Recently we’ve seen the “Real Men Don’t Rape” campaign go global, not least of all because of high profile gang rape cases in India. While we certainly agree with the sentiment of the campaign, and with the fact that rape and violence against women is an issue that needs to be tackled head on, it’s unfortunate that the campaign casts “real men” as essentially passive. Real men “don’t.”
To grasp the nature of the authentic man — the powerful Buddha-like man — we need to think not only of what he doesn’t do, but what he in fact does do, because real men do do things: real men protect women, real men stop rape, real men defend those who are being taken advantage of, real men hate injustice, real men are selfless.
We could keep adding to the list. But one thing that Bly got right in Iron John was that he asserted that the problem wasn’t that men had become too masculine, but that men who were a problem to themselves and to society lacked authentic masculinity. Mostly they had not had any good example around them. Often, violent offenders in prison have grown up without a father or otherwise with a father who beat his children (is violence against a child or a woman manly behavior? No, obviously not).

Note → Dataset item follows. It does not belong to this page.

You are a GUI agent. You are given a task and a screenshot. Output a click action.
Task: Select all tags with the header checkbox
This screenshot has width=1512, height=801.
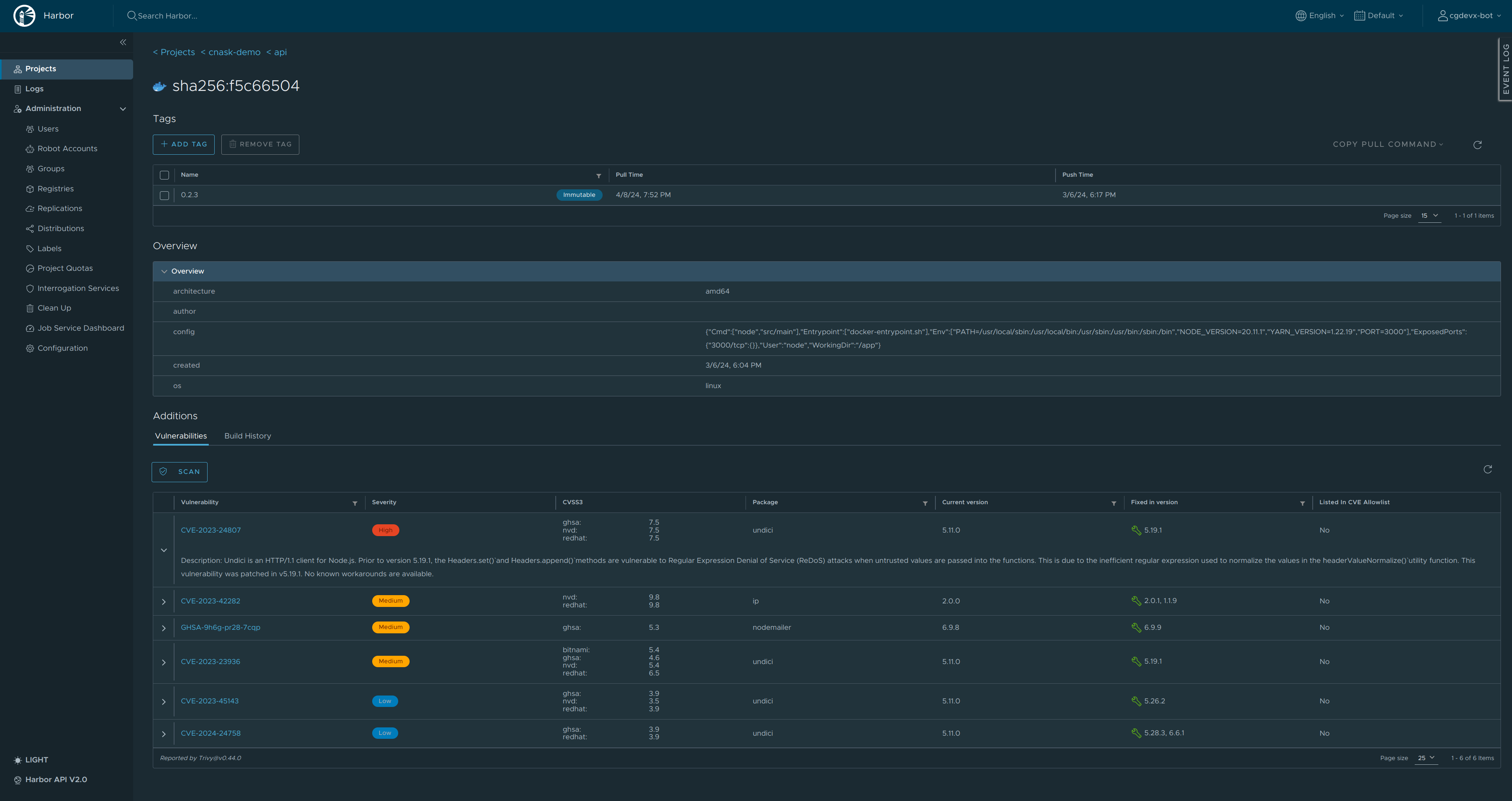[164, 175]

While it might be controversial to say it, men and women are different. (Personally, I’d encourage women to take up martial arts, so that they have the ability to defend themselves if it ever becomes necessary, and so that they can have the confidence of knowing that they can.) But I’d also advise men to take up a martial art as well, not just so that they can defend themselves or gain in confidence (though this is obviously good in itself), but so that they can begin to understand the meeting point of spirituality and physical strength, endurance, action, and pushing beyond physical and mental limitations. While my experience may be limited, it’s my observation that those who show off, like to be intimidating, or are generally unpleasant, simply do not last in martial arts. It takes humility, especially perhaps at the beginning.

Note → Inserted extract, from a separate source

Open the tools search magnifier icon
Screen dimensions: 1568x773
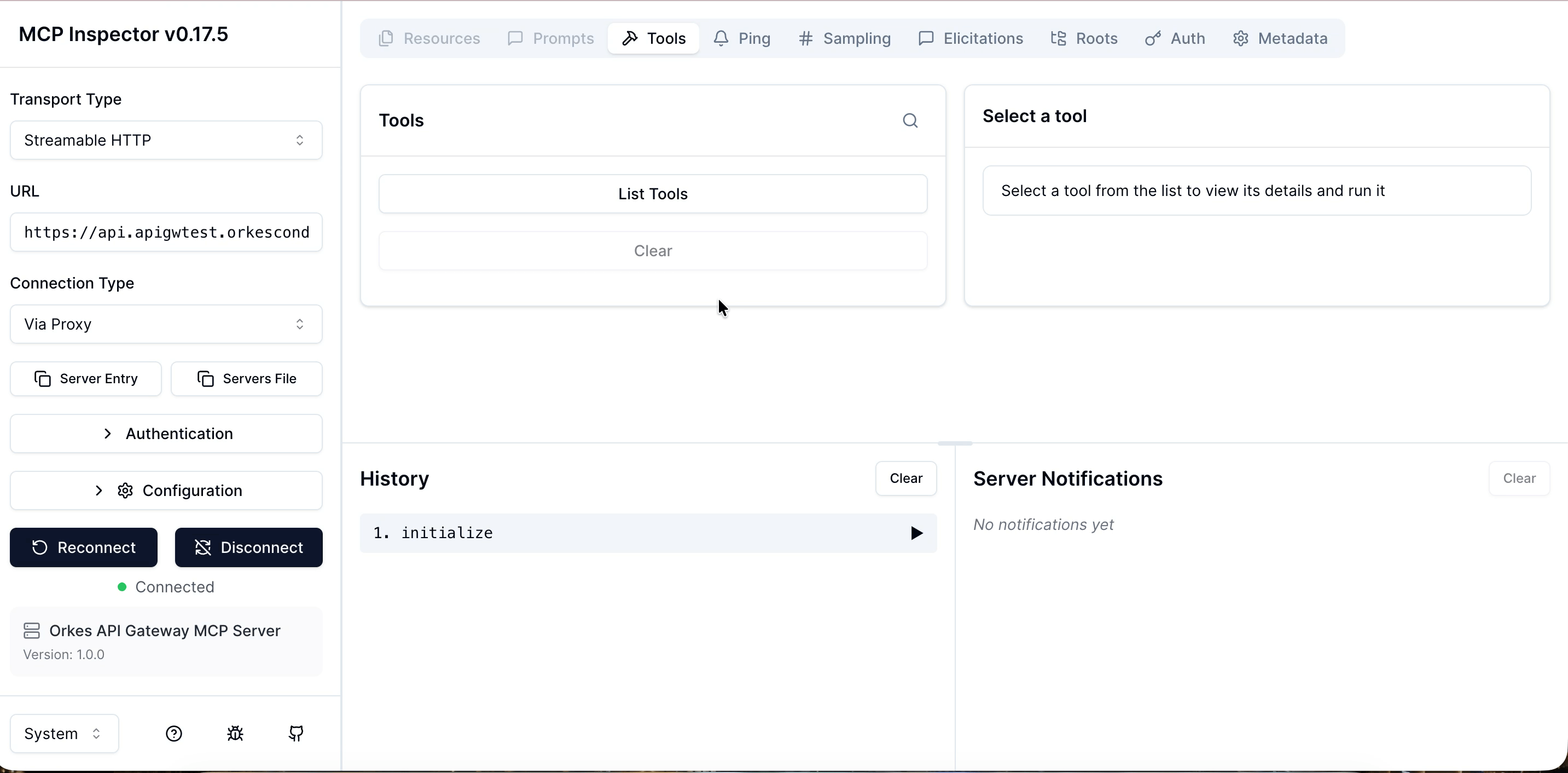coord(910,120)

The Bhagavd Gita tells us:
It is hard to renounce all action
Without engaging in action;
the sage, wholehearted in the yoga
of action soon attains freedom.
For the spiritual man, “muscles of iron and nerves of steel” (to invoke Vivekananda) are not an impediment, but can aid in and be part of his development, which requires mental and moral improvement as well. Developing his body and mind not only teaches him discipline and humility, but will help him to choose right over wrong, peace over violence, to help rather than to hurt, and to be selfless rather than selfish. In Krishna teaching Arjuna, in the Buddha, the warrior monks of the Shaolin temple, the samurai, and doubtlessly many other examples we could mention, we see embodied an almost abundant masculinity against materialism.